◆ THE TASK ◆
Copy out each line of the listing below where the string "Arquitectura" appears.

◆ TASK MATERIAL ◆

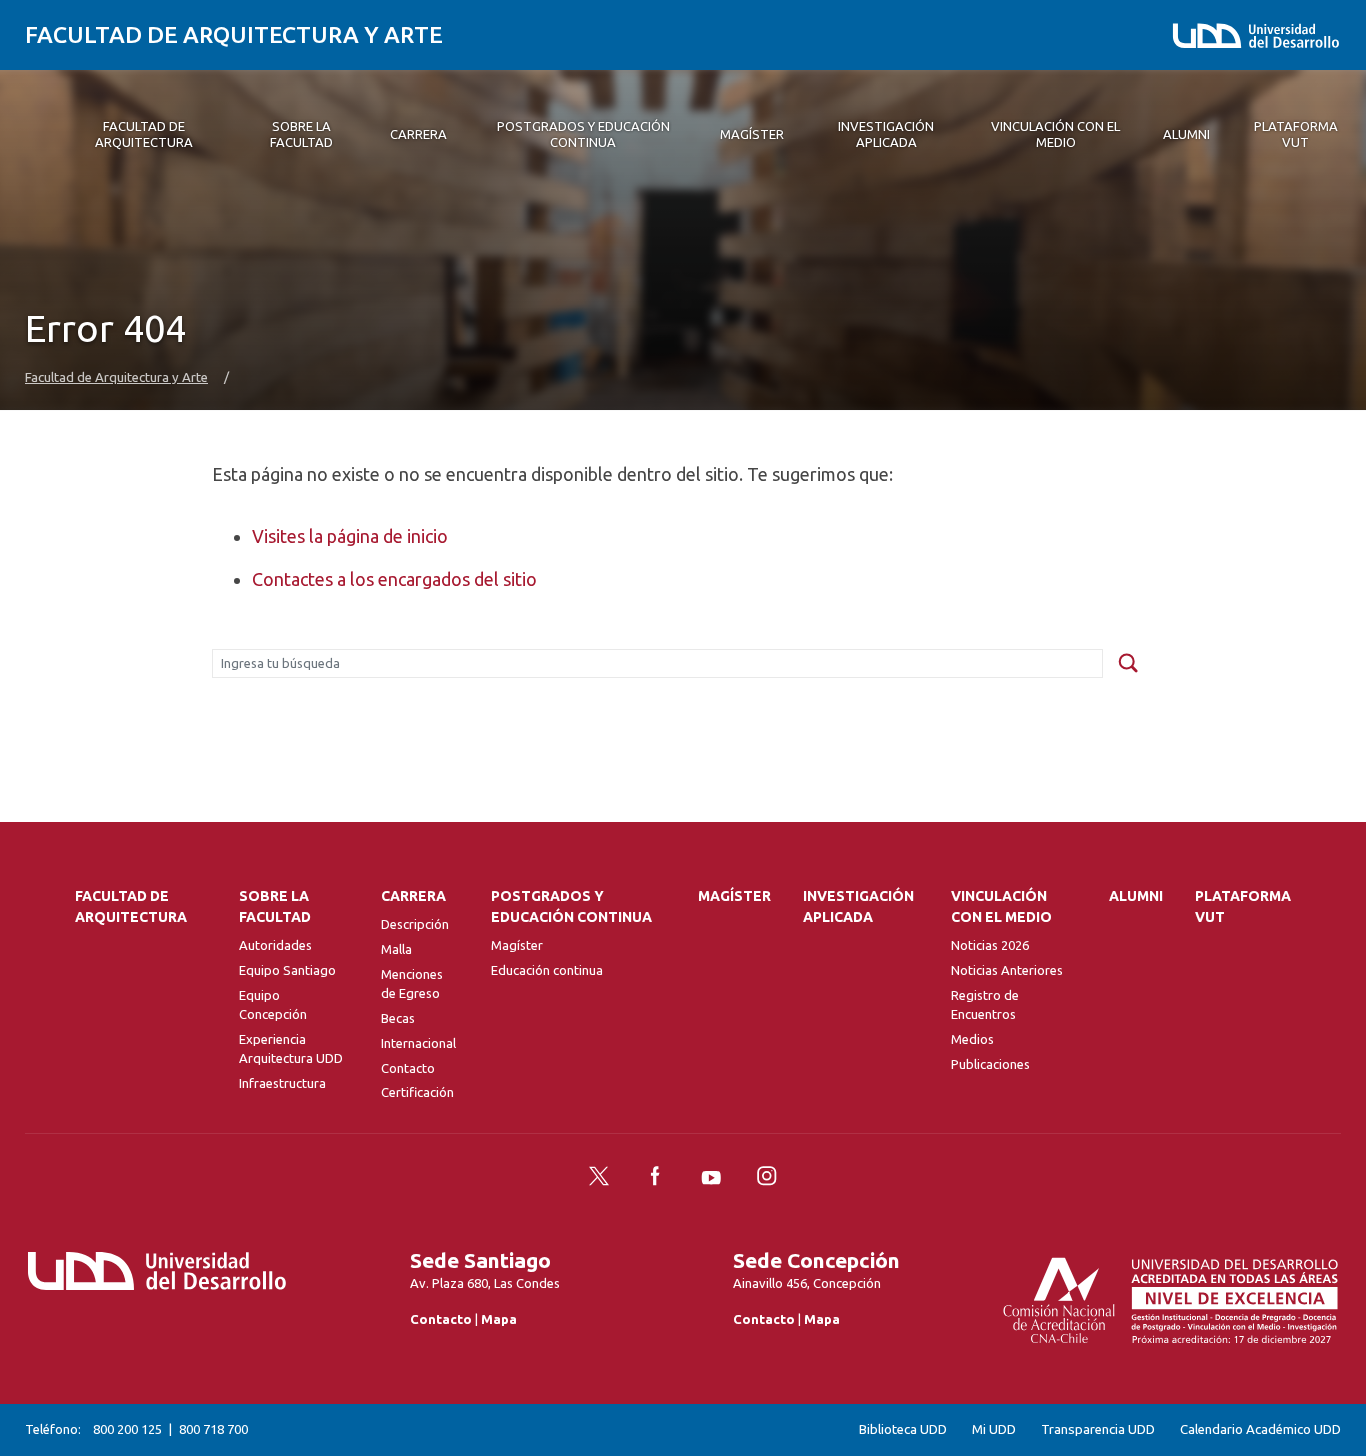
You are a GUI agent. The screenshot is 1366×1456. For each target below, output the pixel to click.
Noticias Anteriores (1007, 970)
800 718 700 (213, 1429)
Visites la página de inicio (350, 536)
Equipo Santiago (287, 970)
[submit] (1128, 664)
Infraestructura (282, 1083)
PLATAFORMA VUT (1243, 906)
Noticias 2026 (990, 945)
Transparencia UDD (1098, 1429)
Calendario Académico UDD (1260, 1429)
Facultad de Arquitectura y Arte (234, 34)
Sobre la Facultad (275, 906)
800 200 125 (127, 1429)
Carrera (413, 896)
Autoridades (275, 945)
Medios (972, 1039)
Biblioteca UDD (903, 1429)
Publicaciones (990, 1064)
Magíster (517, 945)
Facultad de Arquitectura (131, 906)
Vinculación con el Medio (1001, 906)
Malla (396, 949)
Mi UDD (994, 1429)
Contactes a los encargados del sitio (394, 579)
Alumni (1136, 896)
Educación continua (547, 970)
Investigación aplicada (858, 906)
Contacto (408, 1068)
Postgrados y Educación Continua (571, 906)
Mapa (499, 1319)
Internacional (418, 1043)
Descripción (415, 924)
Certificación (417, 1092)
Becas (398, 1018)
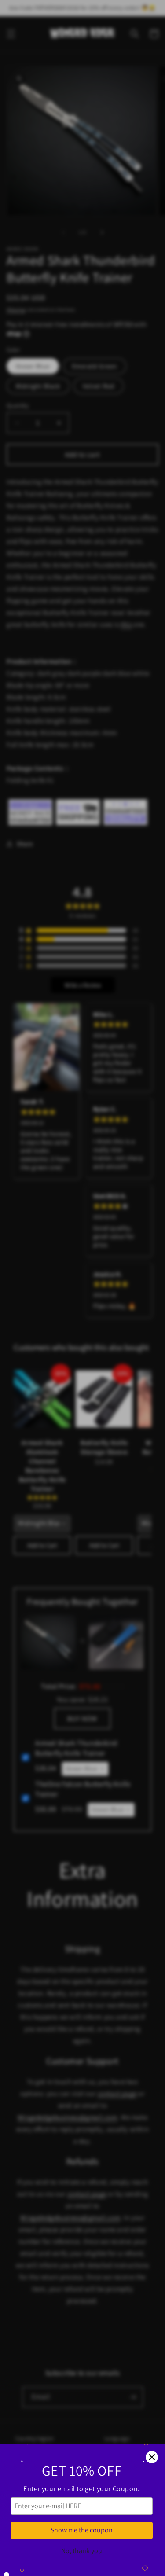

◆ ANSWER BOX ◆
Facultad de Arquitectura y Arte (234, 34)
Facultad de Arquitectura (131, 906)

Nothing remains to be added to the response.